Le village perché contemple la vallée du Lot. Très égoïstement je ne veux pas aujourd’hui vous en faire la visite ou l’historique. Je tairai son nom. C’est un de ces merveilleux villages, ils sont nombreux ici. Comme des perles en collier longeant de part et d’autre la rivière. Vous y arrivez par une route du bout du monde. Il est beau. Mais ce que je veux juste esquisser, c’est l’ambiance touchante du lieu, le sentiment de paix qui en ferait presque un espace thérapeutique.
Des chiens et des hommes…
On se gare à l’extérieur. Comme j’ai le chien avec moi, ceux des maisons, dans leurs cours, leurs jardins, s’énervent un peu. Ce ne sont pas des chiens de ferme, ni de chasse, ni de race. Ils aboient, ils font leur métier. Galou reste stoïque, il sait qu’il n’est pas chez lui. Il est tout aux odeurs offertes ici, nouveaux parfums.
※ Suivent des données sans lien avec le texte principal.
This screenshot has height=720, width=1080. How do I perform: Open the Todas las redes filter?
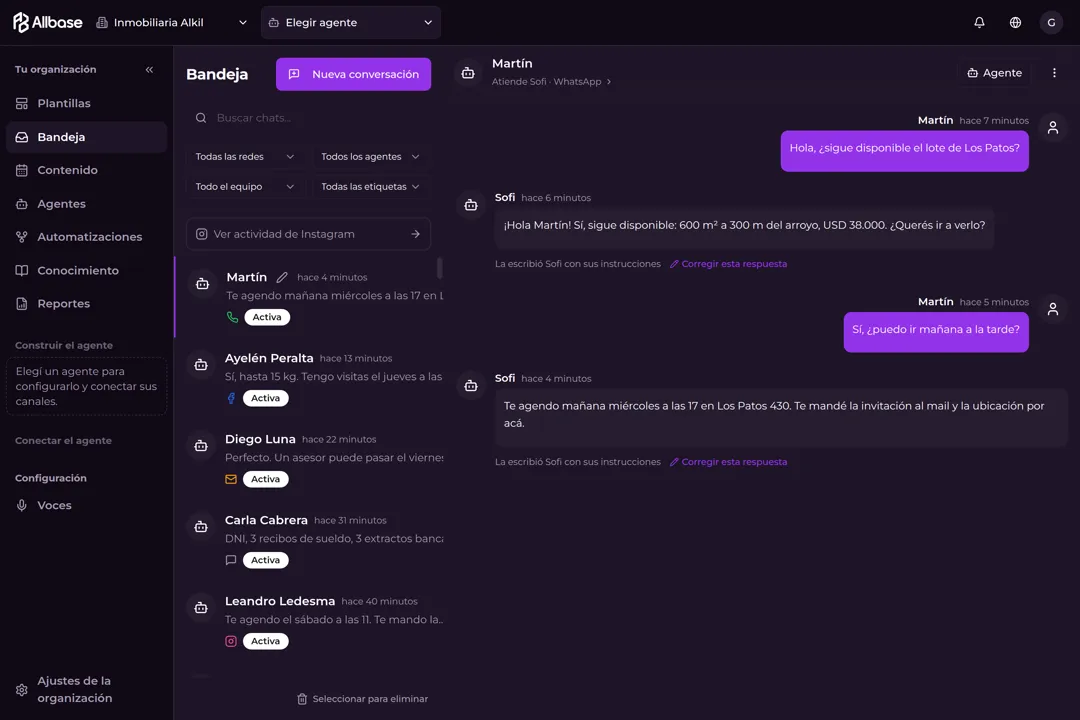point(245,157)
Je remonte vers le village. Un premier garçon passe avec un grand chien vif. Ils sont ébouriffés l’un comme l’autre… Qui se ressemble… Joueur, le chien voudrait traverser. Son maître le retient. Ils ne sont pas du village. Le garçon est goguenard. Souriant. De bon aloi. Ils voyagent dans un vieux camion garé plus bas. Rien de luxueux, ce n’est pas un camping-car, ça doit siroter son content de fuel… de quoi peut-il vivre ?
En avançant vers l’église, nous croisons un autre gars, la petite trentaine, secoué sur son vélomoteur. Un autre grand chien maigre cavale à ses côtés… Celui-là joueur aussi tente de mordre le pneu de la roue au risque de faire chuter son maître. Mais ils sont visiblement complices. Il a la tête de ces garçons qui ne s’acceptent pas vraiment adultes. Galou faisait ça, avant, avec le vélo. Sourires encore.
Le vieux village est dressé face à la vallée qu’on devine derrière les maisons. Le soleil perce. On entend un employé municipal qui tond vaille que vaille les herbes du bord des rues. Elles ont toutes des noms de vieux métiers. Plus loin, la cour de l’école en terrasse, domine elle aussi la vallée. Mais pas de classe aujourd’hui. J’imagine le bonheur des élèves à laisser leur regard divaguer par la fenêtre…
Une table a été sortie devant une sorte de café. Deux jeunes femmes penchées en avant méditent en silence, paraissant ignorer les passants.
Des enfants foncent à vive allure sur de vieux vélos qui semblent peu sûrs. La descente me ferait peur. Puis ils s’élancent avec une belle maîtrise pour remonter la pente. Ils connaissent le lieu par cœur. Ils feront plusieurs fois le tour. Libres. Plus loin, nous croisons des femmes travaillant dans les jardins, l’une dit rejoindre sa mère à l’autre bout du village… L’expédition du jour.
Sur la route du haut, des marcheurs avec leurs inévitables cannes de marche à chaque main. Aucune voiture ne dérange personne.
Un couple croisé déambule. Le bonjour en réponse est peu audible, ce n’est pas grave. Ils cherchent une maison.
Et partout l’incroyable vue…
La paix règne ici
Dans ce bout du monde que la beauté submerge, tout est poésie. Excepté l’église qui n’est pas des plus belles, il n’y a heureusement pas de ces bâtisses utilitaires des années soixante ou soixante-dix comme on peut en trouver plus bas. Aucun angle n’est vraiment droit. La pierre domine. On voit de grosses maisons imposantes. Du temps sûrement où « ça rapportait » mais rien d’ostentatoire. Un tracteur est garé devant une bâtisse superbe. Les jardins sont entretenus mais sans exagérer dans la mise au garde à vous des allées… Ici, la beauté est juste, pas trafiquée pour les touristes, sincère, simple, pas retouchée… ce qui ne veut pas dire que l’endroit ne serait pas entretenu… mais « on ne se la pète pas ».
Non, ce qui frappe, c’est une façon d’être dans le moment présent. Nous sommes suspendus au sens propre et au sens figuré.
Voilà, c’est juste ça. Mais c’est un trésor, une rencontre précieuse dans l’époque énervée que nous connaissons.
Et nous sommes rentrés apaisés, emplis de douceur et de reconnaissance.